| Consigne |
Citez intégralement le passage fourni, sans en modifier un seul mot.

| Passage fourni |
((

Dans un sens, la recherche que j’ai présentée dans le cadre de cette conférence rejoint ce point. En ayant une meilleure connaissance des préférences des individus vis-à-vis des services écosystémiques fournis par les plans d’eau, il est possible d’entamer un dialogue avec les préférences des individus comme point d’ancrage.

Photo : Vue de l’UBO (et de l’UMR-AMURE) à Plouzané.
Au-delà de la conférence, cette visite en France m’a permis d’aller rencontrer des chercheur.e.s de l’UMR-AMURE à Brest (Plouzané) et de donner un séminaire. J’ai aussi pris cette opportunité pour visiter les villes de Nantes et de Brest. Les machines de l’île à Nantes ont définitivement été un coup de cœur. J’aimerais donc remercier le CSBQ de m’avoir donné l’opportunité de me rendre à l’ICHA, par le biais d’un Prix d’Excellence.

Photo : L’Éléphant des Machines de l’Île à Nantes.

Chloé L’Ecuyer-Sauvageau est étudiante au doctorat à l’Université du Québec en Outaouais sous la supervision de Jérôme Dupras. Son projet de doctorat porte sur l’évaluation monétaire et non monétaire des services écosystémiques liés à la qualité de l’eau dans un contexte de floraison de cyanobactéries dans le sud du Québec. Ses intérêts de recherche portent principalement sur l’économie écologique, l’aménagement du territoire et la conservation d’espaces naturels.

))

| Données fournies |
((

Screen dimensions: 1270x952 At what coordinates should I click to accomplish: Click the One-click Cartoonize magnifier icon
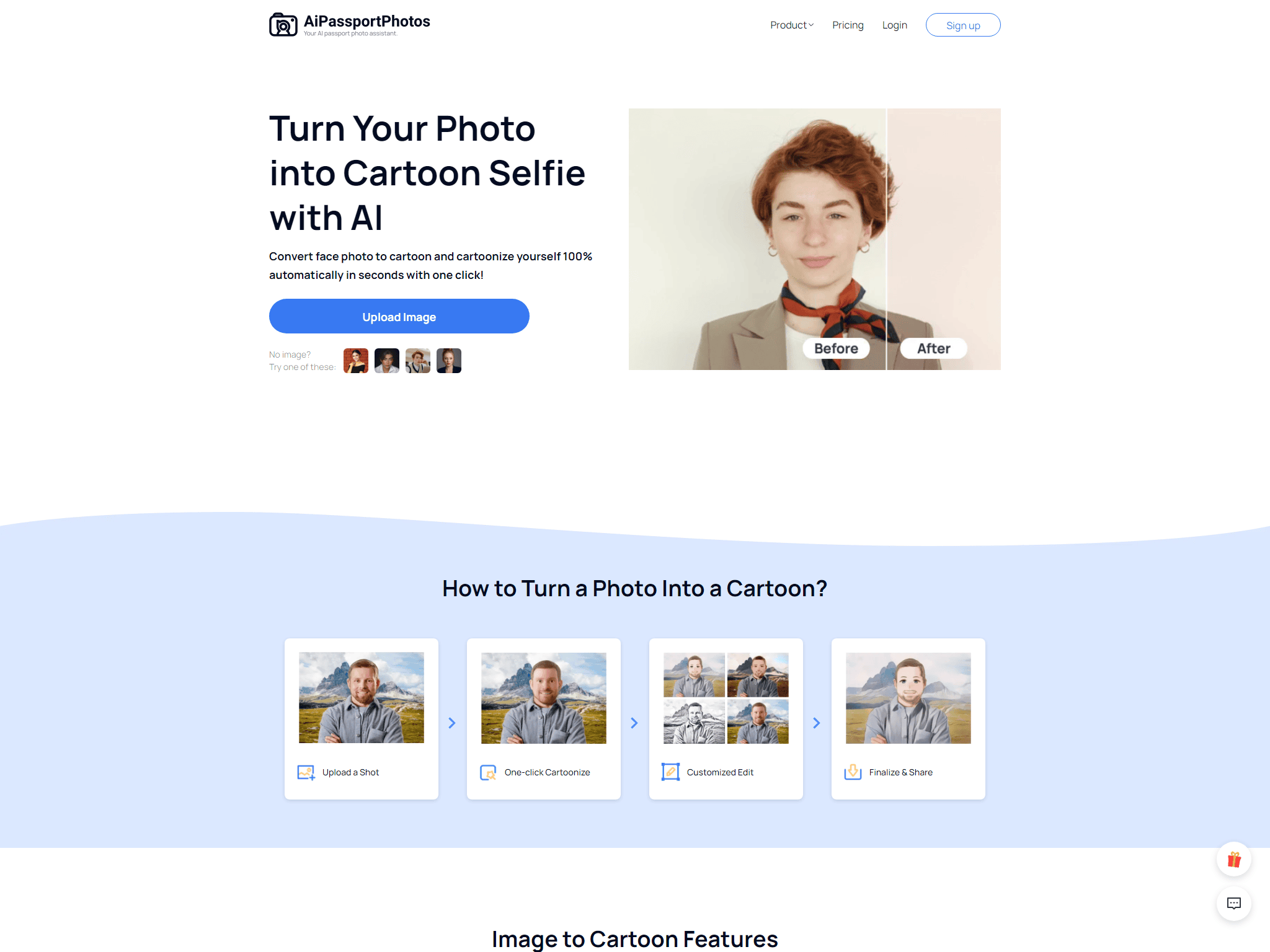[x=488, y=772]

))

| Solution |
Dans un sens, la recherche que j’ai présentée dans le cadre de cette conférence rejoint ce point. En ayant une meilleure connaissance des préférences des individus vis-à-vis des services écosystémiques fournis par les plans d’eau, il est possible d’entamer un dialogue avec les préférences des individus comme point d’ancrage.

Photo : Vue de l’UBO (et de l’UMR-AMURE) à Plouzané.
Au-delà de la conférence, cette visite en France m’a permis d’aller rencontrer des chercheur.e.s de l’UMR-AMURE à Brest (Plouzané) et de donner un séminaire. J’ai aussi pris cette opportunité pour visiter les villes de Nantes et de Brest. Les machines de l’île à Nantes ont définitivement été un coup de cœur. J’aimerais donc remercier le CSBQ de m’avoir donné l’opportunité de me rendre à l’ICHA, par le biais d’un Prix d’Excellence.

Photo : L’Éléphant des Machines de l’Île à Nantes.

Chloé L’Ecuyer-Sauvageau est étudiante au doctorat à l’Université du Québec en Outaouais sous la supervision de Jérôme Dupras. Son projet de doctorat porte sur l’évaluation monétaire et non monétaire des services écosystémiques liés à la qualité de l’eau dans un contexte de floraison de cyanobactéries dans le sud du Québec. Ses intérêts de recherche portent principalement sur l’économie écologique, l’aménagement du territoire et la conservation d’espaces naturels.